I stumbled across a really interesting article from March 2015 discussing the benefits of using crypto-currencies as privacy protectors online. More specifically, the article is about using Bitcoin as a privacy tool. It is from Pete Van Valkenburg and is titled “Bitcoin: Our Best Tool for Privacy and Identity on the Internet“.
I encourage you all to read the full document, it’s a pdf online and is only 17 pages. But if you want a quick synopsis, here’s my take on some of it.
Bitcoin as a Privacy Tool
Bitcoin, and all the other crypto-currencies, are incredibly proficient privacy-enhancement tools. It’s a really interesting development in technology, primarily because it is so new. It’s something that the average citizen does not know how it works. Something that is “foreign” to many who first read up on it.
But it’s also an advancement like we haven’t seen before: a decentralized currency. Sure, the exchanges aren’t, but many individuals are working to find ways to circumvent those problems, anyway. And for the more technical users, there are already numerous options.

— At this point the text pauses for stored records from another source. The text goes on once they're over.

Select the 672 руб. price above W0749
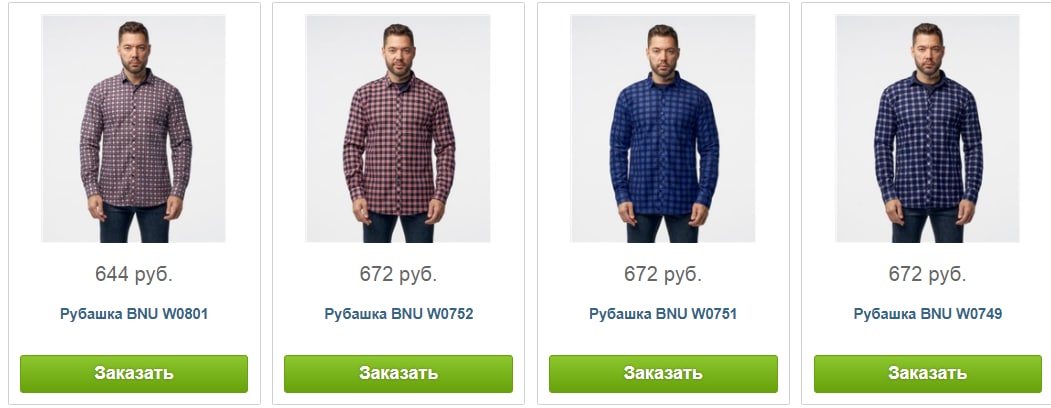This screenshot has height=408, width=1051. click(x=928, y=274)
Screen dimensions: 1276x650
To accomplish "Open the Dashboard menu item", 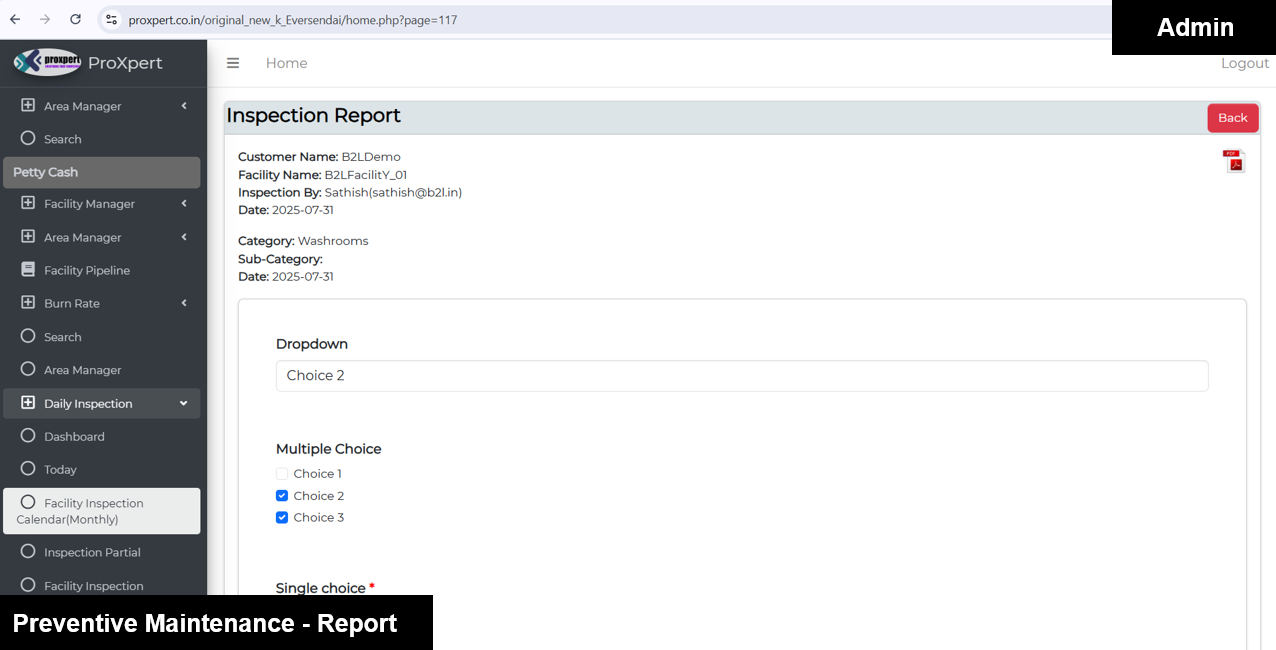I will (74, 437).
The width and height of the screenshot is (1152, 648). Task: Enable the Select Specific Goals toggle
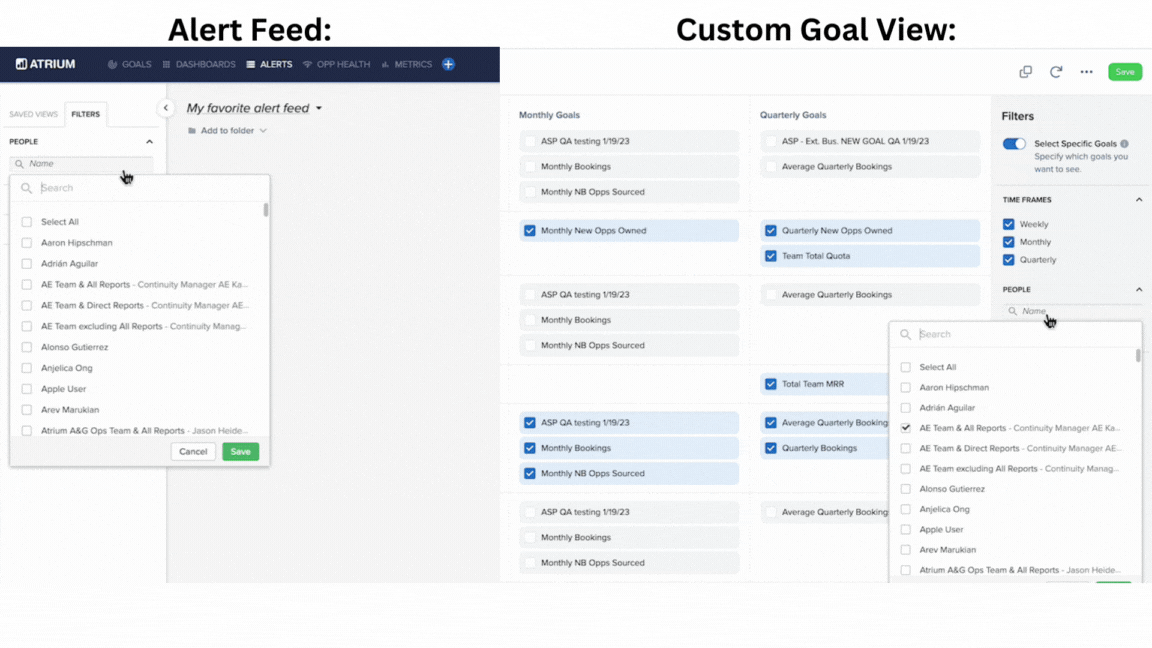pos(1014,143)
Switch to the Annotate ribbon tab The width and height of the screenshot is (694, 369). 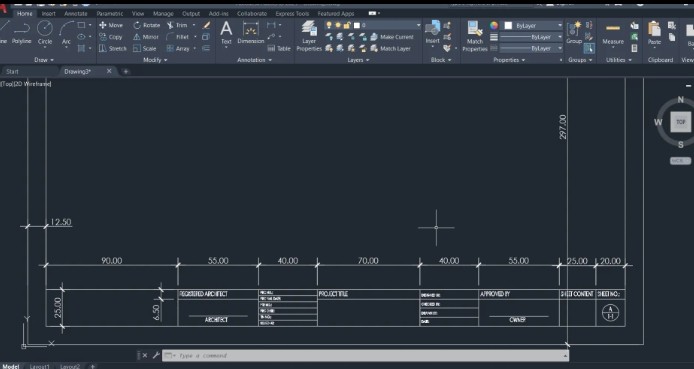coord(76,14)
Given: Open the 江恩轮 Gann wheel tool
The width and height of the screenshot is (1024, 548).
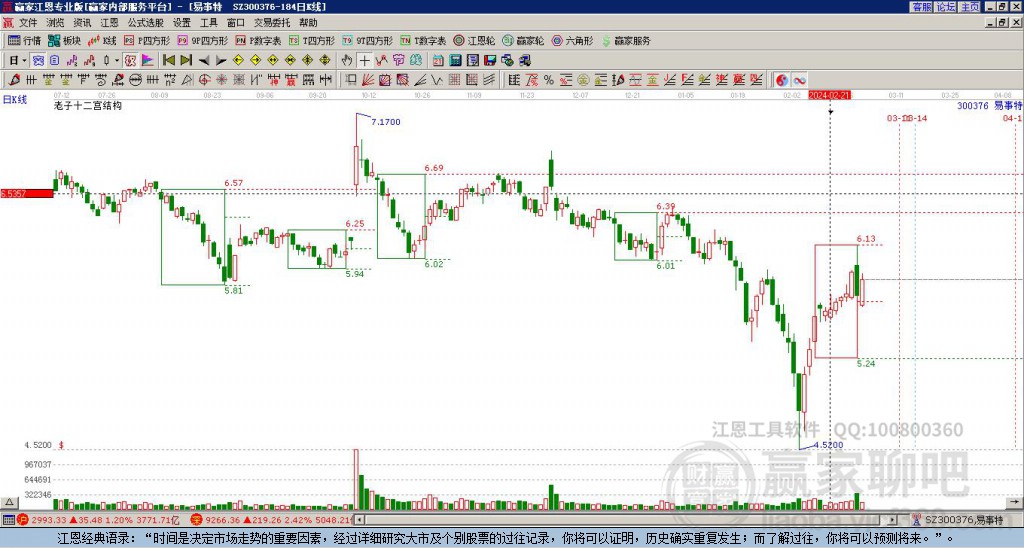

Bitcoin provides a change in the power landscape of currency. Previously, it was held primarily by a central power. A government, or in the US—The Fed.
Likewise, with this central power came a lot of modern pains. Cash could usually not be traced, but in some instances it still can find its way back a lot of hands (if the Secret Service desires it).
Credit cards and banking cards are a whole different beast. They can trace back everything.
Consider this from the article:
Privacy is fundamental to free speech, diversity, creativity, and democratic self governance. Intuitively, we modify our behavior whenever we know or fear that we are being observed. We abstain from some activities in which we’d otherwise engage or conform to modes of acting we’d otherwise eschew. Simply put, when we are observed, we become culturally and intellectually homogenized; we go mainstream. This phenomena has been intuited by scholars and writers for centuries.
More recently – chilling effects have been observed empirically. Chilling effects are by no means benign or marginal. We lose more than a vibrant counterculture when a lack of privacy causes citizens to avoid associations or transactions that are not mainstream. Homogenization means less technological innovation, less scientific discovery, and fewer diverse voices in politics.
The Problem Goes Deeper
When you consider that banks and credit cards use a “pull” system (IE: Your data gets transmitted through numerous parties when you swipe your card, it is “pulled” from the systems to ensure a transaction) it puts your information at risk.
As evidenced by the banks and credit hackings (in the article they reference JP Morgan), a lot of very important data regarding people’s personal lives can be lost relatively easily.
And if this is done, it causes many individuals to change their normal attitudes or behaviors. To change their spending habits, who they purchase from, who they donate to. “We go mainstream”.
Bitcoin can get past these issues that centralized currency cannot.
Conclusions
I’m not saying Bitcoin should overtake the regular currency, but it is something that we should give significant weight toward being an important piece of technology looking toward the future. I’m hoping more similar alternatives will arise as well, so Bitcoin does not have a solo monopoly.
Check out the article yourself. Here is the abstract:
Financial privacy is an umbrella term for both data security and privacy. We can think of security as the ability to hide information from all comers and privacy, following Nissenbaum’s concept of contextual integrity, as the ability to shape how we selectively reveal information and how it is used after revelation.
Poor security and poor privacy have costs: identity theft, merchant compliance costs, chilling effects on speech and cloaking costs from user self-help. Cryptocurrencies, such as Bitcoin, can be used to improve security and grant users more granular control over when and how they choose to identify themselves.
We outline these potential benefits and describe how they can be achieved without hamstringing the investigatory powers of law enforcement or the goals of financial regulators.